In [1]:
# Don't use strict note for type checking yet
%nb_mypy mypy-options --pretty

In [2]:
from abc import abstractmethod, abstractproperty, ABC
from typing import Any, TypeAlias, NewType, TypeVar, Type, NoReturn

import pandas as pd
import numpy as np


# Data set
# ==========

# Interface
# ---------
class DataSetInterface(ABC):
    """
    This serves as the *abstract* type under which all the concrete dataset 
    interfaces fall. We can use when we want to depend only on the data set 
    abstraction, but not the concrete type of data set. 
    
    At the moment, this interface does not yet defined any shared behavior,
    so it would also be possible to use virtual subclasses (e.g., registering) 
    instead. However, we want to keep the option open for the future to define 
    shared behavior that all the concrete dataset interfaces must implement.
    """
    pass

class StructuredDataSetInterface(DataSetInterface):
    
    @abstractproperty
    def X(self):
        pass

    @abstractproperty
    def y(self):
        pass


    # Format conversions
    # ------------------
    @classmethod
    @abstractmethod
    def from_pandas(cls, input_data: pd.DataFrame) -> None:
        pass

    @abstractmethod
    def to_pandas(self) -> pd.DataFrame:
        pass

    @classmethod
    @abstractmethod
    def from_numpy(cls, input_data: np.ndarray) -> None:
        pass

    @abstractmethod
    def to_numpy(self) -> np.ndarray:
        pass

    # @abstractmethod
    # def get_column_names(self) -> list[str]:
    #     pass


# Implementation
# ===============
class StructuredDataSetImplementation(DataSetInterface):
    def __init__(self, X: pd.DataFrame, y: pd.DataFrame):
        self._X = X
        self._y = y

    @property
    def X(self):
        return self._X
    
    @property
    def y(self):
        return self._y
    
    @classmethod
    def from_pandas(cls, input_data: pd.DataFrame, target_name: str):
        return cls(pd_data_frame=input_data, target_name=target_name)
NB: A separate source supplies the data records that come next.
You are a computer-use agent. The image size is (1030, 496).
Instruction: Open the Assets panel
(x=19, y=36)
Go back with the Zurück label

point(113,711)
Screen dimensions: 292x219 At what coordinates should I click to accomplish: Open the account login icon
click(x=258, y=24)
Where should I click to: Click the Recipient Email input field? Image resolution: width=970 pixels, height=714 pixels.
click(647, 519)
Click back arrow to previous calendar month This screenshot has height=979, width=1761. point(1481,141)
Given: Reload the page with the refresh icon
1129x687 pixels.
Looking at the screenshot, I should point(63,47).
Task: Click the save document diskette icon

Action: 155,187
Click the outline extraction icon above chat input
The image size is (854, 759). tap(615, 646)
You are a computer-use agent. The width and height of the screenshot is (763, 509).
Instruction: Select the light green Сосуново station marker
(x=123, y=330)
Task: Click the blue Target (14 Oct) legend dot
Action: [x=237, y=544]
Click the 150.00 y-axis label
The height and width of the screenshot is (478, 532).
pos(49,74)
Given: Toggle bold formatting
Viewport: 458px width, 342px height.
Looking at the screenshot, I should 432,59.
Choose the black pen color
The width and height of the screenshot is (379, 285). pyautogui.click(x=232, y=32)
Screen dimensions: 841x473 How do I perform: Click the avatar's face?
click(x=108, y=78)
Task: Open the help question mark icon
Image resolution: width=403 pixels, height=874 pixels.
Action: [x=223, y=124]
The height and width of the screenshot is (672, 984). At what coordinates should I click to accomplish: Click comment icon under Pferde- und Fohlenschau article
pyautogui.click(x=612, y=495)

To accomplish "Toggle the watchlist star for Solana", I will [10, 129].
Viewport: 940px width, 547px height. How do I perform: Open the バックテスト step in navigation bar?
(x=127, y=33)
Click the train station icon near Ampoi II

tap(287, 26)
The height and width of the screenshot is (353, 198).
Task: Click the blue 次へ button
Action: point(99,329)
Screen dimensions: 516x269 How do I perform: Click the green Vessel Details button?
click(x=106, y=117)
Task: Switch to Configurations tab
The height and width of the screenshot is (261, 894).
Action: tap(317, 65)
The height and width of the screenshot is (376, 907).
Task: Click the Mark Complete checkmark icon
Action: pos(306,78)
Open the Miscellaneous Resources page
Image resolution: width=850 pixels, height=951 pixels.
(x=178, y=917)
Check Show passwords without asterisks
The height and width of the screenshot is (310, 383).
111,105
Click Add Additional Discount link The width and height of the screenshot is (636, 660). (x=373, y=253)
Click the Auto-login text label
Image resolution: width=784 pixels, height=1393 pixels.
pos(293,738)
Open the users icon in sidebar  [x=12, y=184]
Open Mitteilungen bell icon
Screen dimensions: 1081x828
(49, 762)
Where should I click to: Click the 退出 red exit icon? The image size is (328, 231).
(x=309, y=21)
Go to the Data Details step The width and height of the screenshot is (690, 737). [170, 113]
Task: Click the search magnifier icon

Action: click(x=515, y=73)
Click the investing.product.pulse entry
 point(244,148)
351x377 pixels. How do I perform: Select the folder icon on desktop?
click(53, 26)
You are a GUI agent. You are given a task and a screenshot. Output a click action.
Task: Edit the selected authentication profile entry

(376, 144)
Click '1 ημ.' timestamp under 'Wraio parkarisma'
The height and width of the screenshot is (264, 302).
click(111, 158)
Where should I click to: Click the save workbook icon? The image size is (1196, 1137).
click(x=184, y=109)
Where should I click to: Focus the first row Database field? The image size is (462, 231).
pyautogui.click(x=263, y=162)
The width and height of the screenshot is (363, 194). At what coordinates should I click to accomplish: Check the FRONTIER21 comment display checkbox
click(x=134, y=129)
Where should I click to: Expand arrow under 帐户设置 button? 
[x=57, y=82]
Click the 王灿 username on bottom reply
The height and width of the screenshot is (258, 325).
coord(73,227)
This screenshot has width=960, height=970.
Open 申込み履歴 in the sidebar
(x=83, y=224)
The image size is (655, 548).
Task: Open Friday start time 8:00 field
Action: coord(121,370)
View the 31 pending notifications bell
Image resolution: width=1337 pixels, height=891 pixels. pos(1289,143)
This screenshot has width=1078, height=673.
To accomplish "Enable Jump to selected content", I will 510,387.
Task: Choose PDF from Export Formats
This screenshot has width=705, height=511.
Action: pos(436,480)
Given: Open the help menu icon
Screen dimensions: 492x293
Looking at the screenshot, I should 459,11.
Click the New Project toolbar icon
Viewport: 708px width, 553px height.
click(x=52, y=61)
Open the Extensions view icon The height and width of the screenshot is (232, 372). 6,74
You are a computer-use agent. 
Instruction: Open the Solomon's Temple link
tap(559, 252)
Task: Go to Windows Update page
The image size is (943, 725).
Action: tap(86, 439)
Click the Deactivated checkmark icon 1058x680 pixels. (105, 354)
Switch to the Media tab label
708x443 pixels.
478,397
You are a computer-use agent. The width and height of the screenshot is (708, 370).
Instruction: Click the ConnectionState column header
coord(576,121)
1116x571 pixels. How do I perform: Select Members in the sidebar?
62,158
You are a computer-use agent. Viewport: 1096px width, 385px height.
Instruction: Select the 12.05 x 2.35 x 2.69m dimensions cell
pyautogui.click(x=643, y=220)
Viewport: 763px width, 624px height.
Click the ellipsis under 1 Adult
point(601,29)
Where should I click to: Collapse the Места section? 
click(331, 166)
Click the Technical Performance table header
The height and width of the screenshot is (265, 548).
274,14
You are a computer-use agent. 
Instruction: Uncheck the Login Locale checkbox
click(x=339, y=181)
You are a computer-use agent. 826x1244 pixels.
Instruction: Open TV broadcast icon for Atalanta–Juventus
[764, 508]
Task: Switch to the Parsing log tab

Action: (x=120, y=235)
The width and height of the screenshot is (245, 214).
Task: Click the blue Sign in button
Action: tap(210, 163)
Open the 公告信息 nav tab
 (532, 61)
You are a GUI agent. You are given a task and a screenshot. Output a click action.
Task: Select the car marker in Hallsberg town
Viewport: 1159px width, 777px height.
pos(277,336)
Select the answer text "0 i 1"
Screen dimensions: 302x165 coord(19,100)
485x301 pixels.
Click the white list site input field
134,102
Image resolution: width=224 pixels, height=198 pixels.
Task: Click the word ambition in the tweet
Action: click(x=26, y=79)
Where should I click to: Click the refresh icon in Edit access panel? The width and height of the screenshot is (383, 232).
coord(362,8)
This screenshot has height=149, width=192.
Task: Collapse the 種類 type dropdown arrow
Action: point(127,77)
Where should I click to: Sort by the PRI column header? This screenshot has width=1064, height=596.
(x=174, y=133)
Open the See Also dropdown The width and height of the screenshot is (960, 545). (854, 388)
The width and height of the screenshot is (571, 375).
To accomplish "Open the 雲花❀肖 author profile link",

    def to_pandas(self) -> pd.DataFrame:
        return self.data    
            
    @classmethod
    def from_numpy(cls, input_data: np.ndarray):
        pd_data_frame=pd.DataFrame(input_data)
        return cls(pd_data_frame=pd_data_frame)

    def to_numpy(self) -> np.ndarray:
        return self.data.to_numpy()
    
    def get_column_names(self) -> list[str]:
        return self.columns.tolist()
    

# Container
# =========

class DataContainerInterface(ABC):
    @abstractproperty
    def train(self) -> DataSetInterface:
        pass

    @abstractproperty
    def val(self) -> DataSetInterface:
        pass

    @abstractproperty
    def test(self) -> DataSetInterface:
        pass


class DataContainer():
    def __init__(self, train: DataSetInterface, val: DataSetInterface, test: DataSetInterface):
        self._train = train
        self._val = val
        self._test = test

    @property
    def train(self):
        return self._train
    
    @property
    def val(self):
        return self._val
    
    @property
    def test(self):
        return self._test


class NumpyDataLoader():
    def __init__(self, train: DataSetInterface, val: DataSetInterface, test: DataSetInterface):
        self._train = train
        self._val = val
        self._test = test

    @property
    def train(self):
        return self._train.to_numpy()
    
    @property
    def val(self):
        return self._val.to_numpy()
    
    @property
    def test(self):
        return self._test.to_numpy()
    

class StructuredDataContainer(DataContainerInterface):
    def __init__(self, train: StructuredDataSetInterface, val: StructuredDataSetInterface, test: StructuredDataSetInterface):
        self._train = train
        self._val = val
        self._test = test

    @property
    def train(self):
        return self._train
    
    @property
    def val(self):
        return self._val
    
    @property
    def test(self):
        return self._test
    
    def to_numpy_dataloader():
        return NumpyDataLoader(self.train, self.val, self.test)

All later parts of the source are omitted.